I'd certainly do this before paying anyone to either come to you or take the machine to FTW.

Hope this helps.


----------



## rescalona (Sep 4, 2010)

Thanks Rick, I just called them again. I'm sure by now those guys no my voice. I have called them many times in the last 3 months. We purchased a DTG Kiosk also and the past three months have been a learning experience. The reason why I was looking for someone locally because I have already had a phone conversation and with Hook timing I been told that its either you have it lined up or you don't. I looked at the support video over and over and its still not right. I'm tired of dealing with it to be honest. I don't want to pay anyone though. I guess I'm hoping that someone else in west Texas has a SWF Embroidery and wouldn't mind helping me out. After all "Tis the Season". LOL


----------



## AlisonB (Sep 26, 2010)

Just checking - is the problem with every needle?
Have you double-checked your thread path. I have had the thread unwind from around the thread detecting roller (just under the first tension device), and you keep getting a thread break message. It's not that obvious just looking at the thread, you have to make certain it is going around the roller.
If your needles aren't breaking your timing must be fairly good.
Not sure what you meant by the thread sticking to the needle plate?


----------



## rescalona (Sep 4, 2010)

I'll look at the thread path again.


----------



## texasagswife (Sep 28, 2010)

rescalona said:


> We purchased a DTG Kiosk also and the past three months have been a learning experience.


Sorry I couldn't be more help. I'm certainly not an embroidery zen master, though, so perhaps somebody else has a better idea.

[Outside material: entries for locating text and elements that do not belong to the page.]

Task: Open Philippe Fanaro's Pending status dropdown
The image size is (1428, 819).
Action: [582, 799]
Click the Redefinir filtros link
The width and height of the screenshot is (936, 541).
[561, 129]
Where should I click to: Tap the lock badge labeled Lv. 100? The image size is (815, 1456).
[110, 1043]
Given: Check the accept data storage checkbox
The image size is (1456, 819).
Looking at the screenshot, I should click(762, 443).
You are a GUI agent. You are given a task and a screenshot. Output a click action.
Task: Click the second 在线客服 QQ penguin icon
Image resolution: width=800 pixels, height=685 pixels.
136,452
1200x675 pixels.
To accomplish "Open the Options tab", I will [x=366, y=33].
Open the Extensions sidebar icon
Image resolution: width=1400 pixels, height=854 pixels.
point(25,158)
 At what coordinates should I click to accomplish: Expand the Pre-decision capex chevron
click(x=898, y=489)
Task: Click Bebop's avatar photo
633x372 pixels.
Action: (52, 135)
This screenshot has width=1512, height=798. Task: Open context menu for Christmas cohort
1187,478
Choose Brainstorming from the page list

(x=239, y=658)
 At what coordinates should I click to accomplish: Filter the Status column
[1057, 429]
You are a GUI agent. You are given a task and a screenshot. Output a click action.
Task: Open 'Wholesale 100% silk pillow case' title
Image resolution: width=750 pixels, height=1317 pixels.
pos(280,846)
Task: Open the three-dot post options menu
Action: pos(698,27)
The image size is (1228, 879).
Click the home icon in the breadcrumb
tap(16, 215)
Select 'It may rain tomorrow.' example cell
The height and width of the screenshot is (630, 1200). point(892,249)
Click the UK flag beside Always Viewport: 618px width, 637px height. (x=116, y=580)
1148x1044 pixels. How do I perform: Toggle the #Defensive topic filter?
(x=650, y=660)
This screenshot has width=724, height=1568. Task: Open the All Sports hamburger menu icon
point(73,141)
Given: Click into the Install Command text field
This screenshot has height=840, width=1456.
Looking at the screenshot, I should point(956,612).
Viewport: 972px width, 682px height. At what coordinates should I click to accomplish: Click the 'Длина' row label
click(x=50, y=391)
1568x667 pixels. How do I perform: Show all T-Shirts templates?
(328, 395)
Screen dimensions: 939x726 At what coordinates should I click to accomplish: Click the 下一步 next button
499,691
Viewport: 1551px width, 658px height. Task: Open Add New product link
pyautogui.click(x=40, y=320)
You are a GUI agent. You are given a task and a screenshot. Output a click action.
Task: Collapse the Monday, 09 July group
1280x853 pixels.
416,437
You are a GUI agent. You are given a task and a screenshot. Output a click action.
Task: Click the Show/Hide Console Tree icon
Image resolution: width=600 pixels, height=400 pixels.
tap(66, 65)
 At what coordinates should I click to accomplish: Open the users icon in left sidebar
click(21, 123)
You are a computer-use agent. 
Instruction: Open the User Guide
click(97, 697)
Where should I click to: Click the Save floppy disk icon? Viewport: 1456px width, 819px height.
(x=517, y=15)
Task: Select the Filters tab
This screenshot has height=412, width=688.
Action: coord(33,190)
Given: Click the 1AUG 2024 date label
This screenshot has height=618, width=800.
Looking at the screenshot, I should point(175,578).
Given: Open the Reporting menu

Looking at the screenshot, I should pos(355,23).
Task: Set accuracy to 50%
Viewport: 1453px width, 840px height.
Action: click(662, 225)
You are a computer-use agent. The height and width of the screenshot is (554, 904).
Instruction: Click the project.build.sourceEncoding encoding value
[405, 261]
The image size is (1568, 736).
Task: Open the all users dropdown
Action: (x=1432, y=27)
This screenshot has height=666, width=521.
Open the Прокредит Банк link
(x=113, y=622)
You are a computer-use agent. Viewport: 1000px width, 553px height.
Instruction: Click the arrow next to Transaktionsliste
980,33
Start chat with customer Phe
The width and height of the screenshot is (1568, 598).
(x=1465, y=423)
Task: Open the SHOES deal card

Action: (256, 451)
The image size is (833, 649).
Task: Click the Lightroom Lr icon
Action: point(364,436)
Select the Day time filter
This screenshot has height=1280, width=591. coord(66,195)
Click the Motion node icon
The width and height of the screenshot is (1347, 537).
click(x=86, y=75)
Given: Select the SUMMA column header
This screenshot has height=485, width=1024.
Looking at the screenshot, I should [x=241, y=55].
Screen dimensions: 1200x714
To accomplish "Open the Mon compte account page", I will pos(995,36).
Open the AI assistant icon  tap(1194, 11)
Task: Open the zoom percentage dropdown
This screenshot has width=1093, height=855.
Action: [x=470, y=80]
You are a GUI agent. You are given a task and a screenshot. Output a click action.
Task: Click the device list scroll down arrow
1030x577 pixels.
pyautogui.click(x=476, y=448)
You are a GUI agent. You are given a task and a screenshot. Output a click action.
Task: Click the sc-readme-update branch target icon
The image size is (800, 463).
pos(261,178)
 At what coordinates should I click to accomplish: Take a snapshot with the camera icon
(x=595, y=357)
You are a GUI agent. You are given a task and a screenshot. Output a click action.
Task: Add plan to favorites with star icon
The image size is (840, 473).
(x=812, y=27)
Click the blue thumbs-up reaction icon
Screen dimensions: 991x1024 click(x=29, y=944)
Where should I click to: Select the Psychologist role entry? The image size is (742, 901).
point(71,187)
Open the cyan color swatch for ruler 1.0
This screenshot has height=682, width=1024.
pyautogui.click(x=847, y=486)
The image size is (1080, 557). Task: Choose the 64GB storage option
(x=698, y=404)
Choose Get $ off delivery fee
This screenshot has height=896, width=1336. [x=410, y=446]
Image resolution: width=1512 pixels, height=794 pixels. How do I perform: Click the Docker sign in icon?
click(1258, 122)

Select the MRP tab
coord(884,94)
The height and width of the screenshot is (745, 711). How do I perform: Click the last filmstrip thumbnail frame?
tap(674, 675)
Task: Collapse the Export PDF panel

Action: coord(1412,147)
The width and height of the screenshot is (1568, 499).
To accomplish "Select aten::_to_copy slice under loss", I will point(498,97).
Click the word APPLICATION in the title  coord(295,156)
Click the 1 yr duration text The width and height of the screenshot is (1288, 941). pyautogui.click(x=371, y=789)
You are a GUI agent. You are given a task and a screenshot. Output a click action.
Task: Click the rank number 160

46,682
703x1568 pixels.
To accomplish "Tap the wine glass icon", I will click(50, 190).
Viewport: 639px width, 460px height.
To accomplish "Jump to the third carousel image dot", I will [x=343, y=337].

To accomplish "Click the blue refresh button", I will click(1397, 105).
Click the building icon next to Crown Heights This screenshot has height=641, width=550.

By the way...give me your impressions of the DTG Kiosk. You like...no like...worth the investment? It's bulk ink, right? Will it print on black? Just curious.

Rick


----------



## rescalona (Sep 4, 2010)

Thanks. You know my honest opinion of the Kiosk is that its a good machine as long as its working right. The issues that I have had were due to clogged print heads. The first head was damaged in training. (not my fault) the second Head was damaged by me for letting it sit too long between jobs(bout a week). I don't regret the purchase. After a few months of learning how "not" to do things I feel ok. Training doesn't prepare you for all the things that can go wrong. If I had it to over again I would ask them to bring out the worst printer and lets train with that one. LOL


----------



## rescalona (Sep 4, 2010)

Also yes the Kiosk can print on any color.


----------



## rescalona (Sep 4, 2010)

AlisonB said:


> Just checking - is the problem with every needle?
> Have you double-checked your thread path. I have had the thread unwind from around the thread detecting roller (just under the first tension device), and you keep getting a thread break message. It's not that obvious just looking at the thread, you have to make certain it is going around the roller.
> If your needles aren't breaking your timing must be fairly good.
> Not sure what you meant by the thread sticking to the needle plate?


Alison, sorry it took so long. Yes it is with every needle. I'm thinking that it has to be the tension now. I have set the timing on this machine over 20 times. It has to be right. I rethreaded every needle and changed every needle. and it is still the same. One thing I noticed is when I hit the start button the thread really bounces a lot. I tightened both tensions and loosened both tension. I tightened one and loosened the other and vice versa and still the same problem.


----------



## AlisonB (Sep 26, 2010)

The chances of your tension being out on EVERY needle is small - so maybe it's the bobbin tension. Have you cleaned under the tension spring with a business card to make sure there is no build up of lint.
Have you done a bobbin tension test? Holding the cotton once it's through the tension spring and seeing if it drops an inch or so?
Are you SURE the bobbin thread is in correctly? - it must turn clockwise.
Have you taken off the needle plate to make sure there is no build up of lint there?
Have you managed to get hold of SWF tech support at all?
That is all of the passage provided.